Il percorso di visibilità dei padri rientra in un cambiamento culturale aziendale che, soprattutto in Italia, richiede tempo e il superamento di stereotipi sui ruoli privati e lavorativi. Per Ivan Basilico, Sviluppo risorse umane e welfare di Ferrovie Nord Milano tutti i soggetti coinvolti (dallo Stato alle singole persone) devono lavorare in modo collettivo per superare gli ostacoli.
In questa direzione, possono essere utili misure aziendali, come quelle attuate da FNM, che spostano il focus dalla quantità alla qualità del lavoro, valorizzano l’ascolto e la libertà di parlare della cura e della genitorialità come qualcosa che fa acquisire competenze trasversali tra vita e lavoro, la flessibilità di orari, lo Smart working e iniziative specifiche a favore dei genitori.
Anche Ruggero Dadamo, Chief People Officer di Sisal sostiene che a contare molto sia l’aspetto normativo. In mancanza di un maggiore supporto da parte dello Stato, le aziende possono mettersi in ascolto delle loro persone e renderle serene nel raccontare le proprie esperienze genitoriali che possono rompere stereotipi culturali, creando ‘papà-ambassador’ in azienda.
Sempre per accompagnare i dipendenti papà in questo cambiamento culturale, Sisal ha messo in campo anche misure a favore dei figli dei dipendenti per orientarli verso discipline STEM e per aumentare le loro competenze digitali, oltre a iniziative specifiche per supportare i dipendenti genitori durante la pandemia.
Matteo Gori, Global Marketing Director di Barilla, spiega che oggi ci troviamo all’interno di un ‘percorso evolutivo’ nel quale gli individui sono chiamati a prendere l’iniziativa e le aziende possono mettere in moto un circolo virtuoso. La singola persona può quindi giocare un ruolo molto importante per abilitare il cambiamento e, in questo senso, l’autodeterminazione è fondamentale.
Ma quali sono i vantaggi di questa visione nella vita privata e nel lavoro? Il congedo parentale – racconta Gori citando la propria esperienza personale – aiuta a raggiungere l’equilibrio dei carichi di cura, mentre la genitorialità rende manager migliori, più curiosi, con una visione laterale, consapevoli di poter vivere un distacco più sano tra vita privata e lavoro e capendo di avere priorità diverse.
Per rendere la paternità un fattore distintivo e positivo, va fatto prima un lavoro sui valori culturali dell’azienda. Secondo Alessandro Mancini, Responsabile Relazioni Sindacali e Welfare di Trenord, la funzione HR ha un ruolo centrale in questo senso e i percorsi formativi sono molto importanti per coinvolgere i padri nella realizzazione del cambiamento.

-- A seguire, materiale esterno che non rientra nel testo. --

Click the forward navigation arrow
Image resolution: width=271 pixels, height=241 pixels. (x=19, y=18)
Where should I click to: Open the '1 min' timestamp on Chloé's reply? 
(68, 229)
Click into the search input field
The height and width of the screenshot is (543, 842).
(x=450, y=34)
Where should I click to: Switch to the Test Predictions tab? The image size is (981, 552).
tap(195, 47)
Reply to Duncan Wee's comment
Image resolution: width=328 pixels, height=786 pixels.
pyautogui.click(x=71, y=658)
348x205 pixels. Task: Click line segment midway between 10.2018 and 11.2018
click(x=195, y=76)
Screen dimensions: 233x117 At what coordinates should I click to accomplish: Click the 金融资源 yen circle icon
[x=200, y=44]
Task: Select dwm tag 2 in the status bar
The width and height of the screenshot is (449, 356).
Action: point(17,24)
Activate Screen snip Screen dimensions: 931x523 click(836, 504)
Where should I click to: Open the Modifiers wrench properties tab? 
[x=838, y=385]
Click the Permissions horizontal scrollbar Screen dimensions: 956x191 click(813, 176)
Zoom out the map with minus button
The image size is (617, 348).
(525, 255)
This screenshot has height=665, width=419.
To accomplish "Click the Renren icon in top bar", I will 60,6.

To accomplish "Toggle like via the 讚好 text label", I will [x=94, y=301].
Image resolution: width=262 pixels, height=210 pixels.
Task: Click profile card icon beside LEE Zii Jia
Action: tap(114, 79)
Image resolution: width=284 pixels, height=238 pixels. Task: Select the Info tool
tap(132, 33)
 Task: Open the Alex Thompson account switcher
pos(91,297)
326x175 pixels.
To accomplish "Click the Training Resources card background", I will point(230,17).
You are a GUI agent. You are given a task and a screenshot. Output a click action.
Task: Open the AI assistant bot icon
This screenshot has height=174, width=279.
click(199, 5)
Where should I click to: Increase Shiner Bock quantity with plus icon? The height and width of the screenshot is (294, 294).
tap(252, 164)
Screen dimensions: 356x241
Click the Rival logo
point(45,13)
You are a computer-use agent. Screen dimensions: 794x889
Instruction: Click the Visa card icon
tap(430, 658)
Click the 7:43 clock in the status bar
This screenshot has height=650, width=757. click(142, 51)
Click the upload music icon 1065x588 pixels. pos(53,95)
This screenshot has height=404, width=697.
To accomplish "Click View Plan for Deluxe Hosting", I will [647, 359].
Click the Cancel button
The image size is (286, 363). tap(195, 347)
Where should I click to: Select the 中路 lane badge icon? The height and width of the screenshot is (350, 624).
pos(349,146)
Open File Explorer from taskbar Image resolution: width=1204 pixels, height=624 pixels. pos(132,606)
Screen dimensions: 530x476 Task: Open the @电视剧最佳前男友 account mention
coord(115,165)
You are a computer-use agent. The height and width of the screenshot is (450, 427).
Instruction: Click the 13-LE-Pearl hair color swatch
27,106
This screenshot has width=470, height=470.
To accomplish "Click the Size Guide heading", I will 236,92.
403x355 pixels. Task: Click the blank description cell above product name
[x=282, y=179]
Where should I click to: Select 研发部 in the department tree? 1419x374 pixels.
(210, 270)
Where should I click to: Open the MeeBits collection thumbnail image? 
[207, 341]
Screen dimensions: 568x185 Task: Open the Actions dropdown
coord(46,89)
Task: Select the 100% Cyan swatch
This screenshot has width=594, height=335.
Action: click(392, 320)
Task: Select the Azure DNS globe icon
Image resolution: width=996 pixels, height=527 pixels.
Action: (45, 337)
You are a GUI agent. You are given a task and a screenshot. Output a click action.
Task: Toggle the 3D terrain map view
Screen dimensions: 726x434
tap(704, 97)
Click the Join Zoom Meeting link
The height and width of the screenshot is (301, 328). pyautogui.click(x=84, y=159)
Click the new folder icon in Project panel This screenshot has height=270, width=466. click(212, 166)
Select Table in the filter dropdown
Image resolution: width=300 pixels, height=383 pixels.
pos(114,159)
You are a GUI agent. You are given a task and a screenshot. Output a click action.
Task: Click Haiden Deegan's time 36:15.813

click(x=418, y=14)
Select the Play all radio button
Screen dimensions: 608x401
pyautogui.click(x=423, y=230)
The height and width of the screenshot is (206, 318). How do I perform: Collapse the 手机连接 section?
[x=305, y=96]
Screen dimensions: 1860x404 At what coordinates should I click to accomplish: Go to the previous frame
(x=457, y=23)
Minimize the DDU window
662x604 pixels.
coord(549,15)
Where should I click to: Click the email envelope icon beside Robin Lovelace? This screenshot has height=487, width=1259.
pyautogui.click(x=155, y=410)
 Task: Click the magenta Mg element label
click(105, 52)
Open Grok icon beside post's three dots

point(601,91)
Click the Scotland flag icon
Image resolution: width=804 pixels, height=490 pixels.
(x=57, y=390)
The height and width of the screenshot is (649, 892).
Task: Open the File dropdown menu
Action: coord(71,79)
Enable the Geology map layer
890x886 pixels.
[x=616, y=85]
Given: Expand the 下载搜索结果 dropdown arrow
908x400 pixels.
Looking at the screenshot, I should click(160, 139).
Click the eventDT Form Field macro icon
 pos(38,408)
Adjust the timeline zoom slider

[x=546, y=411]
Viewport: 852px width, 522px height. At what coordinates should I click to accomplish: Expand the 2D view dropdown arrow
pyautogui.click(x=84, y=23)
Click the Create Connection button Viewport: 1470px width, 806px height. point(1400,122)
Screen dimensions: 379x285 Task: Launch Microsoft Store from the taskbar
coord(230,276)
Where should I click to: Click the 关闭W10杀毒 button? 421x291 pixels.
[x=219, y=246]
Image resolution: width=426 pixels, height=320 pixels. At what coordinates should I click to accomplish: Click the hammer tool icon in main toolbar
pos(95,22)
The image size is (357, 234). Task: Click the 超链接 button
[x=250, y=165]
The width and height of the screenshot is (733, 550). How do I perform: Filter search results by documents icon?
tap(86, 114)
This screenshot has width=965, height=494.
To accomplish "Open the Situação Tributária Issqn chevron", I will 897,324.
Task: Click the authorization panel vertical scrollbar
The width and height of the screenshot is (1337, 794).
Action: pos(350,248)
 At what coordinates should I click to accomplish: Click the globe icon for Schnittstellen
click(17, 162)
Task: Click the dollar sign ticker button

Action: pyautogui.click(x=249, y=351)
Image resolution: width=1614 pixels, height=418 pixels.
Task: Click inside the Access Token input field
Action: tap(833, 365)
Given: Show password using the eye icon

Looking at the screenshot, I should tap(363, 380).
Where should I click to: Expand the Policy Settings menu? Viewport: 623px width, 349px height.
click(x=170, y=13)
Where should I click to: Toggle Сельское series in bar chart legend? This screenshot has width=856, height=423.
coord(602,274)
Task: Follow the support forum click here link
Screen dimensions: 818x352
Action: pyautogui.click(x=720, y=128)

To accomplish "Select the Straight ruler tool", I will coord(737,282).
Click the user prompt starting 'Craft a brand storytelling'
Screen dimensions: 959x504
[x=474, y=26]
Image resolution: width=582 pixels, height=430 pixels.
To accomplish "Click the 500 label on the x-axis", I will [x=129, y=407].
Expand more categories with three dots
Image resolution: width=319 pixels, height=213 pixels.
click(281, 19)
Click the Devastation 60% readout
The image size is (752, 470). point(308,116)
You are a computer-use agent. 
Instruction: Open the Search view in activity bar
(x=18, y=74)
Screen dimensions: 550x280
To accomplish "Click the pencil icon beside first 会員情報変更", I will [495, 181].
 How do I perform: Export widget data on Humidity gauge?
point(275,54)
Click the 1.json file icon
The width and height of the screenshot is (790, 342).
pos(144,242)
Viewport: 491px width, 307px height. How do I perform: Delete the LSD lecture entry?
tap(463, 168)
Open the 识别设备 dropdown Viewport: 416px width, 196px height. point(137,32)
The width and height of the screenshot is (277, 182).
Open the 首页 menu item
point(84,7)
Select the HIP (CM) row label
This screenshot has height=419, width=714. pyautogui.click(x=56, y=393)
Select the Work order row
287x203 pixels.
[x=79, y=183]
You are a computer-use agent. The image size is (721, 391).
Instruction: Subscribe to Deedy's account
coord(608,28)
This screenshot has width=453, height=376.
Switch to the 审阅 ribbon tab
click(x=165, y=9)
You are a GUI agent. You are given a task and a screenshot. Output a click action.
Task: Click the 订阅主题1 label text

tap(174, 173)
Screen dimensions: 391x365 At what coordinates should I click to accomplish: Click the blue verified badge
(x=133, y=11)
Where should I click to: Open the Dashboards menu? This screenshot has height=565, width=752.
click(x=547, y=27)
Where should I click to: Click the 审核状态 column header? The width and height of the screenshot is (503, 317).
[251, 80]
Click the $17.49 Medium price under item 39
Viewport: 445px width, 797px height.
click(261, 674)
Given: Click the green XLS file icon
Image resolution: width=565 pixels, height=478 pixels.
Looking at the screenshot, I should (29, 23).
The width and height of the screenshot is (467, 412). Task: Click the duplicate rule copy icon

Mancini evidenzia come il fenomeno della denatalità in Italia sia preoccupante e per questo bisogna lavorare sul tema della paura delle persone di non essere all’altezza del compito di genitore o di perdere qualcos’altro di importante nella propria vita diventando genitori. Le iniziative durature di benessere organizzativo possono essere utili per valorizzare le unicità di ognuno e garantire un maggiore equilibrio dei carichi di cura.